## Task instructions
Output range, inclusive: from the line containing "PSOEAlcobendas (185, 1051)" to the line containing "psoealcobendas@gmail.com (515, 2525)". Restate those lines from the data below word for word and only those.

Content starts

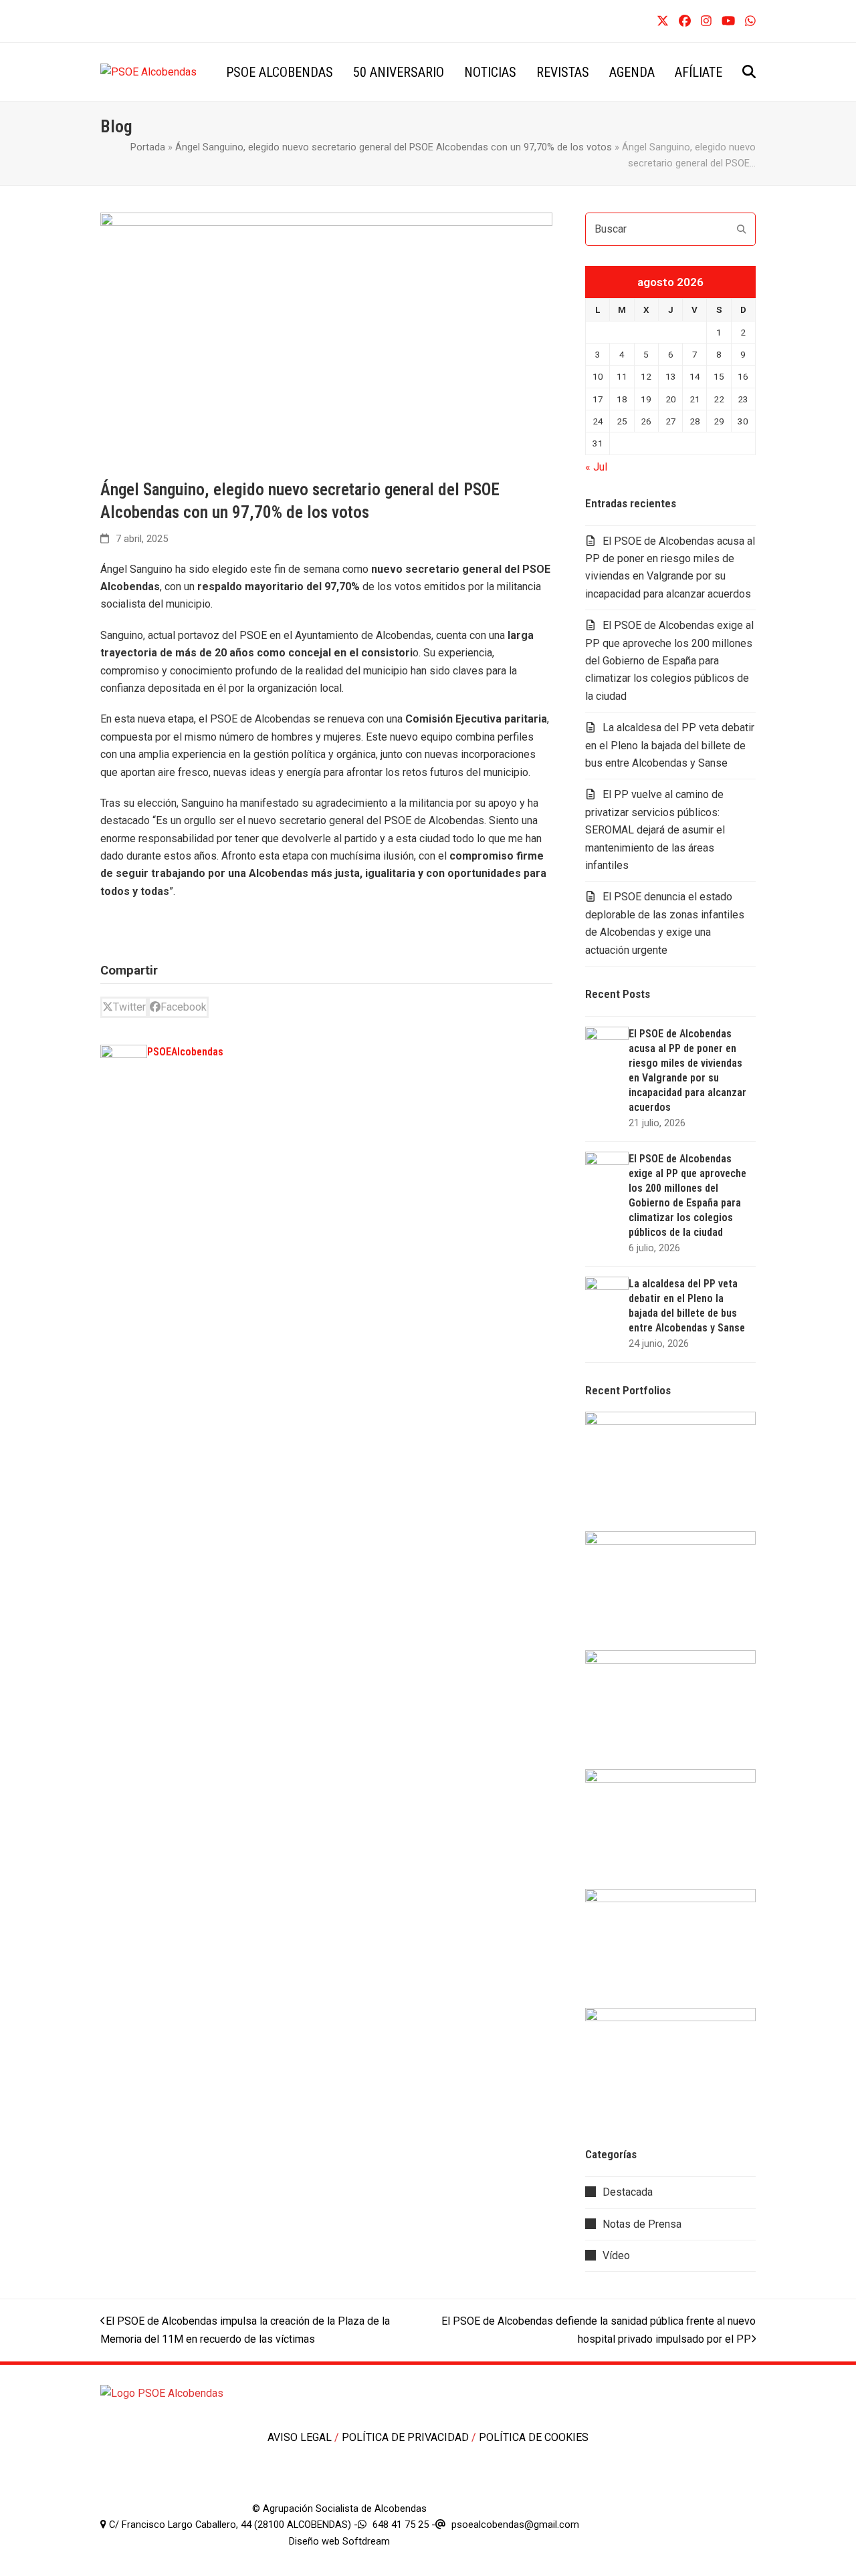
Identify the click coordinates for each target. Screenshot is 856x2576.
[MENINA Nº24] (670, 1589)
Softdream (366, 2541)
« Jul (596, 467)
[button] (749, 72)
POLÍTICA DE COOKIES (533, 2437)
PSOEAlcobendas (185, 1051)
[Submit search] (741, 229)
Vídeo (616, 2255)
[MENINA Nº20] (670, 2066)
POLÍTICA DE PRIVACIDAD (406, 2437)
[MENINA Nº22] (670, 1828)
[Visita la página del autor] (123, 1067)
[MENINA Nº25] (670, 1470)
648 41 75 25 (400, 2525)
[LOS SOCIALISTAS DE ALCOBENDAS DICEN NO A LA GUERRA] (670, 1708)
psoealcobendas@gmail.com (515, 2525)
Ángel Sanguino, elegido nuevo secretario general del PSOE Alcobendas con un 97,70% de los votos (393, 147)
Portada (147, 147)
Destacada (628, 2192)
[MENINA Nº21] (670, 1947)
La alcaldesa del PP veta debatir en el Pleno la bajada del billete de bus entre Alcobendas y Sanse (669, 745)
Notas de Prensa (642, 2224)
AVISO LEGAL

Content ends

## Task output
PSOEAlcobendas (185, 1051)
[Submit search] (741, 229)
Vídeo (616, 2255)
[MENINA Nº20] (670, 2066)
POLÍTICA DE PRIVACIDAD (406, 2437)
[MENINA Nº22] (670, 1828)
[Visita la página del autor] (123, 1067)
[MENINA Nº25] (670, 1470)
648 41 75 25 (400, 2525)
[LOS SOCIALISTAS DE ALCOBENDAS DICEN NO A LA GUERRA] (670, 1708)
psoealcobendas@gmail.com (515, 2525)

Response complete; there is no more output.